→ GOALS:
a: From the interview about Ge'ez manuscripts, quote word for word the passage that begins at the words "We recently spoke" and stops after "to incense burners.".
b: Write a continuation of the interview about Ge'ez and Ethiopian manuscripts, picking up after its final sentence.

→ QUOTED TEXT:
◇ ◇ ◇ ◇ ◇ ◇ ◇

We recently spoke with Professor Gervers to find out more about Ge’ez and the Ethiopian community that rallied together. Below is an edited and condensed version of our conversation.

Evangelist Marc and initial page of his gospel written in ge’ez, from the church of Bieta Iyasus Wahato (Tigray, Ethiopia), copied and painted in the 16th/17th century. Marc is shown copying the text attributed to him (© Michael Gervers, 2000).

How did the Ethiopian Studies program at the University of Toronto come about?

I started working in Ethiopia 30 years ago and the project I have been involved in with other colleagues from Europe is to document cultural and artistic history in Ethiopia. This has been largely to do with the architecture of the country and what we call the ecclesiastical paraphernalia. Anything which is old and has survived, from manuscripts to crosses to incense burners.

We're particularly interested in preserving manuscripts because there's so many of them which are not currently being read except perhaps by the priests who were in Ethiopia, because Ethiopians themselves do not normally learn how to read Ge'ez.

◇ ◇ ◇ ◇ ◇ ◇ ◇

→ DATA SHOWN:
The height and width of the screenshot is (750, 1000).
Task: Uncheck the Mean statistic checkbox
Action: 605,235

◇ ◇ ◇ ◇ ◇ ◇ ◇

→ FINAL RESULTS:
a:
We recently spoke with Professor Gervers to find out more about Ge’ez and the Ethiopian community that rallied together. Below is an edited and condensed version of our conversation.

Evangelist Marc and initial page of his gospel written in ge’ez, from the church of Bieta Iyasus Wahato (Tigray, Ethiopia), copied and painted in the 16th/17th century. Marc is shown copying the text attributed to him (© Michael Gervers, 2000).

How did the Ethiopian Studies program at the University of Toronto come about?

I started working in Ethiopia 30 years ago and the project I have been involved in with other colleagues from Europe is to document cultural and artistic history in Ethiopia. This has been largely to do with the architecture of the country and what we call the ecclesiastical paraphernalia. Anything which is old and has survived, from manuscripts to crosses to incense burners.

b:
At any rate, about 15 years ago, I began giving a course at the University of Toronto on what I call the Social History of Ethiopia, where we covered some of this material and I illustrated it with photographs which I took myself. I have a large database of photographs somewhere in the neighborhood of 70,000 images which we use as a resource for the course.

Hamburg University has a very extensive program in Ethiopian studies as a research center and teaching center. Over about the same period of the last 15 years, they have put together this extraordinarily useful Encyclopedia Aethiopica. At any rate, they have a five-volume encyclopedia which many of us have contributed to. I supplied them with a good number of the photographs which they used to illustrate those volumes. So that's one side of it.

Priests kés Araya and mälakä Gännätä Germay with the 14th-century gospel book in ge’ez from Maryam Magdalawit Harasawo (Tigray, Ethiopia), open to one of the Eusebian Canon Tables (© Michael Gervers, 2004).

Secondly, there's a small team, headed by myself and a colleague in Sweden, Ewa Balicka-Witakowska. Since about 2005, we have attempted successfully to digitize hundreds of Ethiopian manuscripts largely in church repositories. One of the main ones that we've digitized was from the collection of the monastery called Gunda Gunde which is in the North, not very far away from the Eritrean border. There are 219 manuscripts and 35,000 pages of Ge'ez text that the University of Toronto is currently making available online.

We have the photographic resource and we have this very, very rich collection of digitized Ge'ez text. There are other institutions putting material of this sort online, but nowhere as extensively as here at the University of Toronto.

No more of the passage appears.